For choosing salvage vs. money. It can vary from missions to mission. Some missions naturally offer you way more money and less salvage and visa versa. For example a mission can give 1 million credits and 3/14 salvage max, or 0.5mil and 4/21 salvage max breakdown. Generally the sell value of goods will not make up for the money on high paying missions if you're just selling them. It is however more profitable compared to the buy cost. Even full mech salvage teeters on that edge, a full mech can sell for 300-500 on average lets say in the midgame, that's 3 parts, 3 parts in a 1 mil paying mission can be less then money sometimes. Also consider the mission difficulty and what mech tier you're at.

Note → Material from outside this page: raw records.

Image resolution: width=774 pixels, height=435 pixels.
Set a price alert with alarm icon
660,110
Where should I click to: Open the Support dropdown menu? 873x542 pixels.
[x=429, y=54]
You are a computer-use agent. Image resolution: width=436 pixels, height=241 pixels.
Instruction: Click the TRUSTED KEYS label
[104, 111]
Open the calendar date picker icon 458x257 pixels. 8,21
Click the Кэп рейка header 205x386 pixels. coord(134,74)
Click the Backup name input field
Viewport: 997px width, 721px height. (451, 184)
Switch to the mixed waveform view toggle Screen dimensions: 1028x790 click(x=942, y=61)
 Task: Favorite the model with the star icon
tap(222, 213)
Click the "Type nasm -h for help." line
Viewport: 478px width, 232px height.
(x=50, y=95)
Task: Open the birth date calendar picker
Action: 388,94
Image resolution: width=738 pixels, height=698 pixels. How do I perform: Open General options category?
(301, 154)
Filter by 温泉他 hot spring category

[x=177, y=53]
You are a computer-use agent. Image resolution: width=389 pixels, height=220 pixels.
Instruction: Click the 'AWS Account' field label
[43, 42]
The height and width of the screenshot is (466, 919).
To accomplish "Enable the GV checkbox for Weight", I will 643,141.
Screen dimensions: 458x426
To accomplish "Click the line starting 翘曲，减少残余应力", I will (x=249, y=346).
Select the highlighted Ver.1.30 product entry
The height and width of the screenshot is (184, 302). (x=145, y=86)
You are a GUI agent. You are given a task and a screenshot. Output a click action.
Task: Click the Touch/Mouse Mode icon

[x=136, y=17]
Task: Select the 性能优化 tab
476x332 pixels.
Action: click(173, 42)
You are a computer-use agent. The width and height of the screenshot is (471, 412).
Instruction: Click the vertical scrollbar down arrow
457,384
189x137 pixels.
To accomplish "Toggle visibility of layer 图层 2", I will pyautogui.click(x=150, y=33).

Lets say i'm running an all Heavy lance, going into a 2 tier difficulty mission i would only ever go for 0 or 1 pip of salvage because i just don't need the parts and they would sell for less then mission payment anyway. But same Heavy lance and going into say a 4th difficulty mission tiers, i know that is likely to have heavy/assault mechs so i will likely boost the salvage to max or near max to get as many parts as possible, because that's the next step to upgrading my mechs.
(edit): One of the most useful salvage/shop gear items people would want to look out for are cockpit mods, they cost no tonnage and will prevent 1-3 pilot injuries (depending on quality), whether they are from head hits, torso explosion or plain falling over.